Translation and Interpreting Studies
Research areas include corpus-based translation studies, translation pedagogies, process-oriented translation studies (including eye-tracking, key-logging data and think-aloud protocols), literary translation and the history of translation in China. Interpreting Studies focuses on the interplay of language and cognition, using neurophysiological and linguistic tools to study professional and novice interpreters’ cerebral lateralisation. Research topics in this area also cover the assessment of interpreting quality, the perception of interpreting performance, pedagogies of interpreting, court interpreting, community interpreting, simultaneous interpreting and corpus-based interpreting studies.
General Entrance Requirements
To register for the degree of MPhil, a student must hold:
- A Bachelor’s degree with first or second class honours from a recognised university; OR
- Other academic qualifications which are deemed to be equivalent.
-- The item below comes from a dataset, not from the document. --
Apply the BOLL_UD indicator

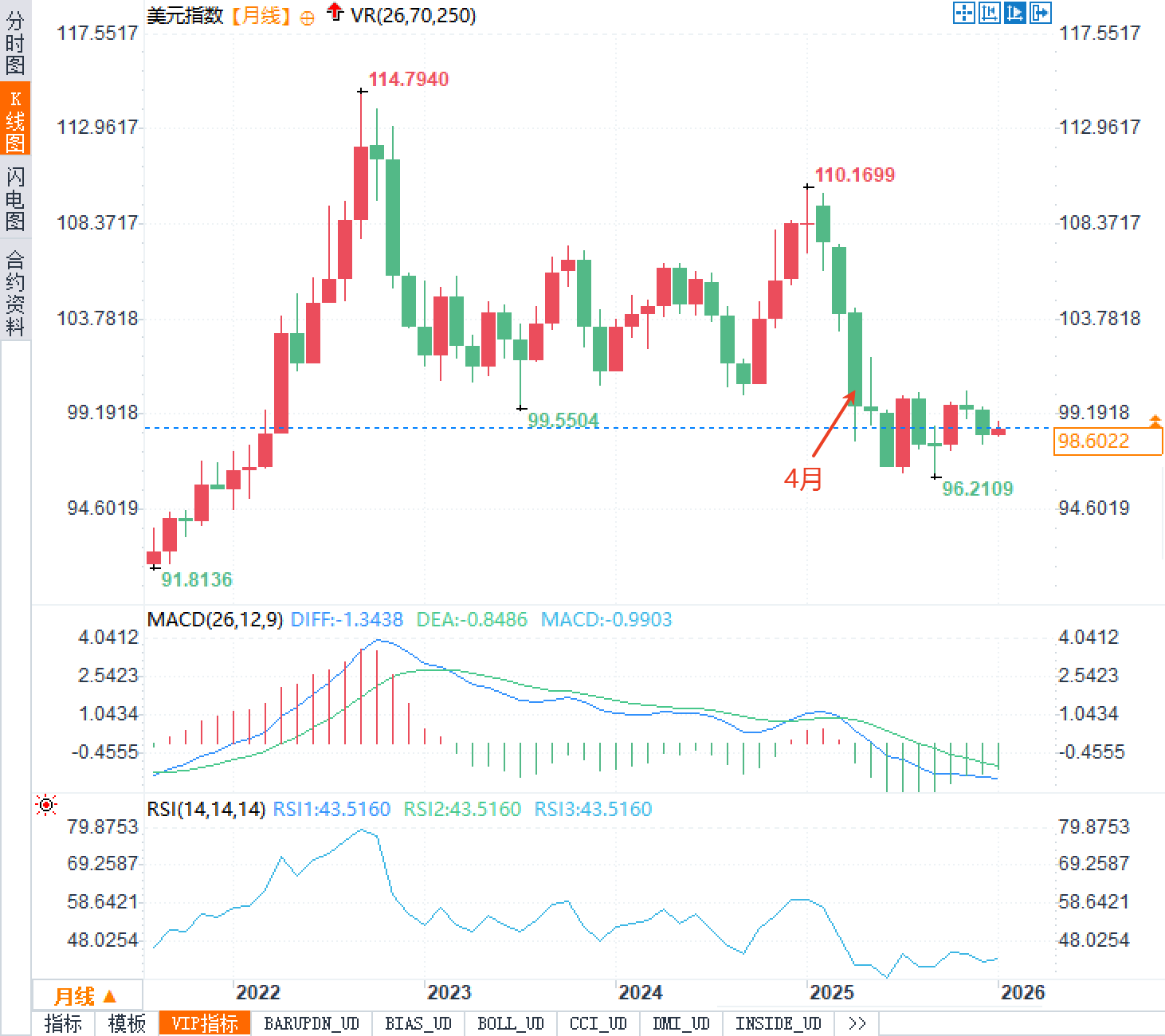(510, 1023)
To register for the degree of PhD, a student must normally hold a postgraduate degree containing a significant research component, such as a dissertation, conferred by a recognised university.
In exceptional circumstances, applicants other than those stipulated above may be admitted directly to the PhD programme. For example, applicants with a Bachelor’s degree with First Class Honours, or the equivalent. Such applicants may be required to pass an examination.
PolyU may accept other equivalent qualifications. The decision is made on an individual basis.
English Language Requirements
The requirements for those who do not have a degree for which English was the language of instruction at a recognised university are:
- An overall score of at least 6.5 in the International English Language Testing System (IELTS); OR
- A Test of English as a Foreign Language (TOEFL) score of 80 or above for the Internet-based test or 550 or above for the paper-based test.
All English language test scores are considered valid for two years after the date of the test.